### RECORD EXTRACTS:
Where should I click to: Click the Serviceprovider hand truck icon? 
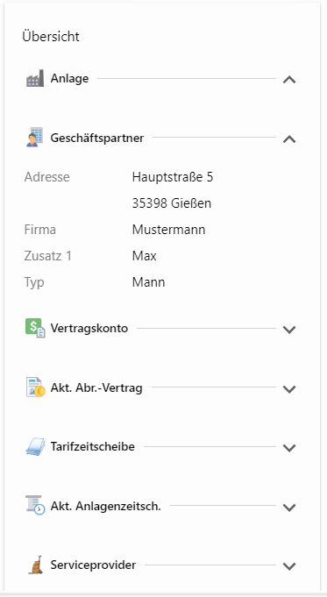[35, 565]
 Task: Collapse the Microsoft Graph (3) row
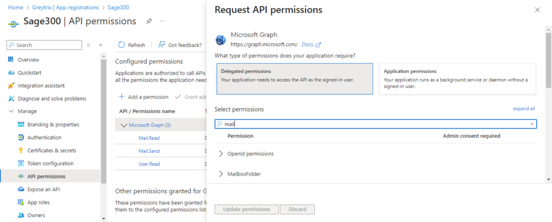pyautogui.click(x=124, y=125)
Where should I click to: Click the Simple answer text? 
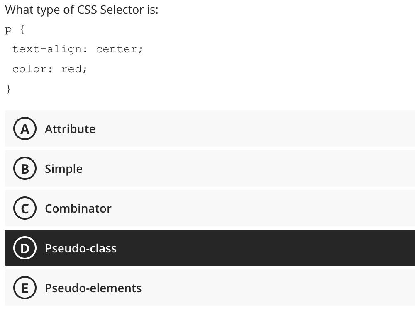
* * *
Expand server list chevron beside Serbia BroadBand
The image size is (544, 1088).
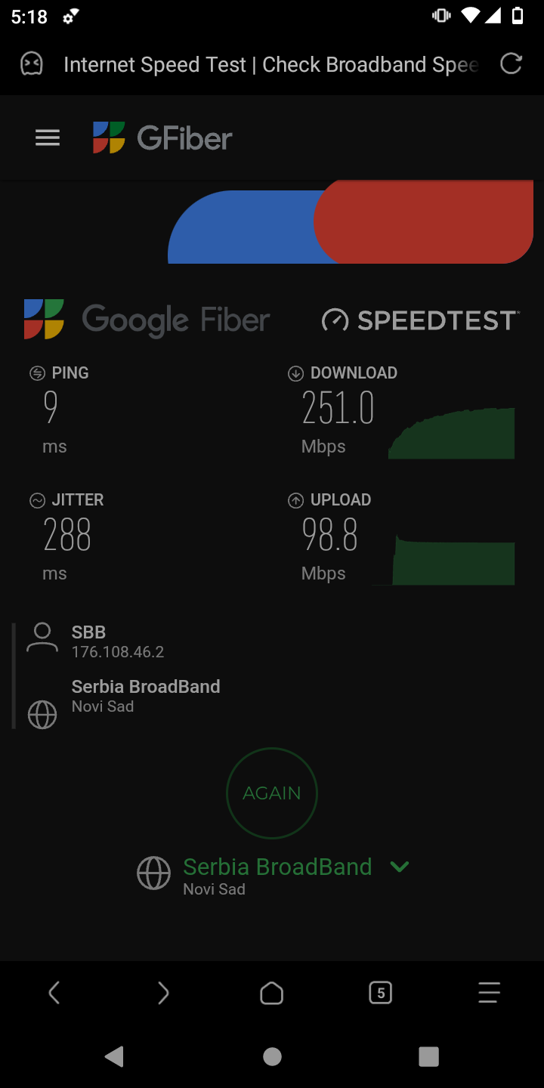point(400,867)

### AIM OF THE TASK:
In the material above, one part opens with the line containing "Where should I click to: Click the Serviceprovider" and closes with the line containing "Where should I click to: Click the Simple". Write out that part exactly and skip its pictures.

### SOLUTION FOR THIS PROBLEM:
Where should I click to: Click the Serviceprovider hand truck icon? 
[35, 565]
 Task: Collapse the Microsoft Graph (3) row
pyautogui.click(x=124, y=125)
Where should I click to: Click the Simple answer text? 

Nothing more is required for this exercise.